CSU - 1815 Enterprising Escape

 The Enterprise is surrounded by Klingons! Find the escape route that has the quickest exit time, and print that time.

    Input is a rectangular grid; each grid square either has the Enterprise or some class of a Klingon warship. Associated with each class of Klingon warship is a time that it takes for the Enterprise to defeat that Klingon. To escape, the Enterprise must defeat each Klingon on some path to the perimeter. Squares are connected by their edges, not by corners (thus, four neighbors).

Input

    The first line will contain T, the number of cases; 2 ≤ T ≤ 100. Each case will start with line containing three numbers k, w, and h. The value for k is the number of different Klingon classes and will be between 1 and 25, inclusive. The value for w is the width of the grid and will be between 1 and 1000, inclusive. The value for h is the height of the grid and will be between 1 and 1000, inclusive.

    Following that will be k lines.
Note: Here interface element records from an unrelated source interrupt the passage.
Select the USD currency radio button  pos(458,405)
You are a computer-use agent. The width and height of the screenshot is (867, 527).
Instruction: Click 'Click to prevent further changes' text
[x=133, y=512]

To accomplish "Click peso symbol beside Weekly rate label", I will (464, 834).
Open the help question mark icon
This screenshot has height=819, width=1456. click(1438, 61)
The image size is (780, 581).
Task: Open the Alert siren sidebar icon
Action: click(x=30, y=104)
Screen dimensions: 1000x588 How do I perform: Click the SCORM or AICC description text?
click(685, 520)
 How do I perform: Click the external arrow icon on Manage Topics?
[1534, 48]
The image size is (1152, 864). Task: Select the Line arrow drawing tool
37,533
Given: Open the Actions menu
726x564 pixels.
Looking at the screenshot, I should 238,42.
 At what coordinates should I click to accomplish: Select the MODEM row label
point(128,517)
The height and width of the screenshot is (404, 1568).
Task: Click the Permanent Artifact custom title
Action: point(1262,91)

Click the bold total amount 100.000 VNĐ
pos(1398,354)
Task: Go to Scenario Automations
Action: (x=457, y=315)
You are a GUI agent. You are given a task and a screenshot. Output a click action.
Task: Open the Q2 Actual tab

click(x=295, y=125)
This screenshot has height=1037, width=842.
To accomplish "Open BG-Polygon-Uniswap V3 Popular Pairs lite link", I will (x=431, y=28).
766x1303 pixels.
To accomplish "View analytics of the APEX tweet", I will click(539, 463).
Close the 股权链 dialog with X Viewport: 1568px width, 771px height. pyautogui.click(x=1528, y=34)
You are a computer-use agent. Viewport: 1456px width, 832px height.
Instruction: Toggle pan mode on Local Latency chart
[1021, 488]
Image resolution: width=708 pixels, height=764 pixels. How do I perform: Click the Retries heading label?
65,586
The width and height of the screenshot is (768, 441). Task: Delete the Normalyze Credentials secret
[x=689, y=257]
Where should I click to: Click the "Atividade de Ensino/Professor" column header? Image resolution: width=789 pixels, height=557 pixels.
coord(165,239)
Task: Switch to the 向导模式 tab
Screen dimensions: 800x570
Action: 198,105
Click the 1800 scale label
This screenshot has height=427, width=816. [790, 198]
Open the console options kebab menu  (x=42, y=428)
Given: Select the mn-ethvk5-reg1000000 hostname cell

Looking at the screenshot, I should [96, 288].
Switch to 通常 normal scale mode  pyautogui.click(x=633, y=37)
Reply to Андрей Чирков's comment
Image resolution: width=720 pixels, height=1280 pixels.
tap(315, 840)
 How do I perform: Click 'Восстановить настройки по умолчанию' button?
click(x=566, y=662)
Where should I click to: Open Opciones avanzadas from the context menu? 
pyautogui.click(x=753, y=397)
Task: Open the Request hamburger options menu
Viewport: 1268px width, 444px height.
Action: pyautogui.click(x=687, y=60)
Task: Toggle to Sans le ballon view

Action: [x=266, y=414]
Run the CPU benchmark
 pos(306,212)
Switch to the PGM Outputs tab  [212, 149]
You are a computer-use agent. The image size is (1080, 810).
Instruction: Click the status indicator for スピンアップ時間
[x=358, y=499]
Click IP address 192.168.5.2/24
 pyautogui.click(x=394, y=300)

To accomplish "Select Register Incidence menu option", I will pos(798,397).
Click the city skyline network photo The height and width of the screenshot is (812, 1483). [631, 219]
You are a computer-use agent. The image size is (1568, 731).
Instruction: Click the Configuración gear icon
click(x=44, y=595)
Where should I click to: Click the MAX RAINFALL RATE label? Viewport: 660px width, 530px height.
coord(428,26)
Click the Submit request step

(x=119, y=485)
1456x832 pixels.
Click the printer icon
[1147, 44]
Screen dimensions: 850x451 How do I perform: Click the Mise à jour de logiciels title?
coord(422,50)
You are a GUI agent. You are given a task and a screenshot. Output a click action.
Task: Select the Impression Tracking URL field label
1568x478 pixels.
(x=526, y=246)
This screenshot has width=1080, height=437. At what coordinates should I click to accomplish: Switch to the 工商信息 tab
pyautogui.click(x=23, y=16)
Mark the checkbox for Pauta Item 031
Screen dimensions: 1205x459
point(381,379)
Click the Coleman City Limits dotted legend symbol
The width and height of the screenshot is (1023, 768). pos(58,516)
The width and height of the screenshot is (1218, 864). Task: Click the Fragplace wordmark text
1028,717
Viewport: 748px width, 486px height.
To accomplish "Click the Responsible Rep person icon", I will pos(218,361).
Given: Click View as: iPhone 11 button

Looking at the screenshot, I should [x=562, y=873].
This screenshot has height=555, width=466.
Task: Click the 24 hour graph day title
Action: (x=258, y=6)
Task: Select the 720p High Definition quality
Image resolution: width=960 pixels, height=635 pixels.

Each will consist of a capital letter used to label the class of Klingon ships followed by the duration required to defeat that class of Klingon. The label will not be "E". The duration is in minutes and will be between 0 and 100,000, inclusive. Each label will be distinct.

    Following that will be h lines. Each will consist of w capital letters (with no spaces between them). There will be exactly one "E" across all h lines, denoting the location of the Enterprise; all other capital letters will be one of the k labels given above, denoting the class of Klingon warship in the square.

Output

Your output should be a single integer value indicating the time required for the Enterprise to escape.

Sample Input

2
6 3 3
A 1
B 2
C 3
D 4
F 5
G 6
ABC
FEC
DBG
2 6 3
A 100
B 1000
BBBBBB
AAAAEB
BBBBBB

Sample Output

2
400


BFS

#include<iostream>
#include<stdio.h>
#include<queue>
#include<string.h>

using namespace std;

int c[1005][1005];
int vis[1005][1005];
int d[30];
char e[30];
int dx[4]={-1,0,0,1};
int dy[4]={0,-1,1,0};

int n,m,z,x1,y1,s;
char u;

struct node
{
    int x,y;
    long long step;
    friend bool operator < (node a,node b)
    {
        return a.step>b.step;
    }
};


long long  BFS(int x2,int y2)
{
    int x,y;
    priority_queue<node> p;
    node p1,p2;
    p1.x=x2;p1.y=y2;
    p1.step=0;
    p.push(p1);
    while(!p.empty())
    {
        p2=p.top();
        p.pop();
        x=p2.x;
        y=p2.y;
        if(x==1||y==1||x==n||y==m)
            return p2.step;
        for(int i=0;i<4;i++)
        {
            if(vis[p2.x+dx[i]][p2.y+dy[i]]==1)
                continue;
            x=p2.x+dx[i];
            y=p2.y+dy[i];
                p1.x=x;
                p1.y=y;
                p1.step=p2.step+c[x][y];
                vis[p1.x][p1.y]=1;
                p.push(p1);
        }
    }
    return 0;
}

int main()
{
    int T;
    scanf("%d",&T);
    while(T--)
    {
    memset(vis,0,sizeof(vis));
    scanf("%d%d%d",&z,&m,&n);
    for(int i=1;i<=z;i++)
        cin>>e[i]>>d[i];
    for(int i=1;i<=n;i++)
    {
        getchar();
        for(int j=1;j<=m;j++)
        {
            scanf("%c",&u);
            //cout<<u; 
            for(int q=1;q<=z;q++)
                if(u==e[q])
                    c[i][j]=d[q];
            if(u=='E')
            {
                x1=i;
                y1=j;
            }
        }
        //cout<<endl;
    }
    vis[x1][y1]=1;
    //cout<<"wfa"<<endl;
    long long s=BFS(x1,y1);
    cout<<s<<endl;    
    }
    
    return 0;
}